Caputo e Crapa denunciano il vuoto di controllo in alcune aree della città

SICUREZZA

Caputo e Crapa denunciano il silenzio delle istituzioni comunali e chiedono un presidio dello Stato nelle aree più esposte

Il Coordinamento regionale Sicilia dell’Unione Democratica di Centro interviene sul tema della sicurezza a Palermo, segnalando un quadro definito di crescente criticità nei rapporti tra criminalità e tessuto economico cittadino. Nel comunicato diffuso il 8 maggio, i dirigenti Salvino Caputo, vice segretario regionale, e Massimiliano Crapa, coordinatore cittadino a Palermo, parlano di una situazione che richiede un intervento immediato delle istituzioni nazionali.

Allarme sicurezza e condizionamento del territorio

Secondo Caputo e Crapa, si starebbe assistendo a un progressivo aumento delle pressioni esercitate dalla criminalità su commercianti e imprenditori. Nel loro intervento sottolineano come “la criminalità comune e organizzata alza il tiro condizionando e minacciando commercianti e imprenditori”, mentre sul fronte istituzionale si registrerebbe un atteggiamento di attesa da parte del Comune.

I due esponenti Udc evidenziano quello che definiscono un “silenzio delle istituzioni comunali”, collegato anche alle dinamiche politiche interne all’amministrazione cittadina, che a loro avviso distoglierebbero l’attenzione dalle criticità legate alla sicurezza urbana.

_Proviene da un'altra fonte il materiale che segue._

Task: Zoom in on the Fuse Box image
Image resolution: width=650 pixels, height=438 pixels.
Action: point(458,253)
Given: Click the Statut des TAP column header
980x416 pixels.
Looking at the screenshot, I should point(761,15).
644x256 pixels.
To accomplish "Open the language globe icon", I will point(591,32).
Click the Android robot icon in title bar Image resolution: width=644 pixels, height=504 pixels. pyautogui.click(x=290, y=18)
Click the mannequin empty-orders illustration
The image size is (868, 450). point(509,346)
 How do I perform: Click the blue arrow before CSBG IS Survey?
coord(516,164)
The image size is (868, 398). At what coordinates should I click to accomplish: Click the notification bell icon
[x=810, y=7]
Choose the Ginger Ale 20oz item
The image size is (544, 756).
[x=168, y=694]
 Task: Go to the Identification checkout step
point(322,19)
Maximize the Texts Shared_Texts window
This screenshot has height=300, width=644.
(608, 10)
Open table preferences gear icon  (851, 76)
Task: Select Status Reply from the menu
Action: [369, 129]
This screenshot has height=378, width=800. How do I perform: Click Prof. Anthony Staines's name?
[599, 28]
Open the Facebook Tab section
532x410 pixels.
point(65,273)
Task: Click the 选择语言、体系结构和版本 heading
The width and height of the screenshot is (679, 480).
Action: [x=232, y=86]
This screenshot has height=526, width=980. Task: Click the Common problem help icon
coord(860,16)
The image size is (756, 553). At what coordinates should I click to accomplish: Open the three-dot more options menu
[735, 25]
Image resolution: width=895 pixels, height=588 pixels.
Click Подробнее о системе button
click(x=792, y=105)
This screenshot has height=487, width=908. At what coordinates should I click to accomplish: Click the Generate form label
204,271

La richiesta di un intervento dello Stato

Nel comunicato viene avanzata una richiesta precisa: l’invio dei militari in alcune aree della città considerate particolarmente esposte. Caputo e Crapa parlano della necessità di un “presidio costante e visibile del territorio”, sostenendo che in diversi quartieri la presenza dello Stato non sarebbe percepita in modo sufficiente.

Gli esponenti Udc sottolineano inoltre come, a loro giudizio, il controllo del territorio sia oggi garantito soprattutto dall’azione della magistratura e delle forze di polizia, che tuttavia opererebbero in condizioni di difficoltà nel garantire una copertura capillare.

Incontri con il mondo produttivo

L’impegno del coordinamento regionale proseguirà nei prossimi giorni attraverso un confronto diretto con le vittime dei recenti episodi criminosi. I dirigenti dell’Udc hanno già programmato una serie di incontri con gli imprenditori colpiti per raccogliere testimonianze e formalizzare una richiesta di intervento ancora più pressante verso Roma. Questa iniziativa mira a rompere l’isolamento di chi resiste al racket, ponendo la sicurezza urbana al centro dell’agenda politica siciliana.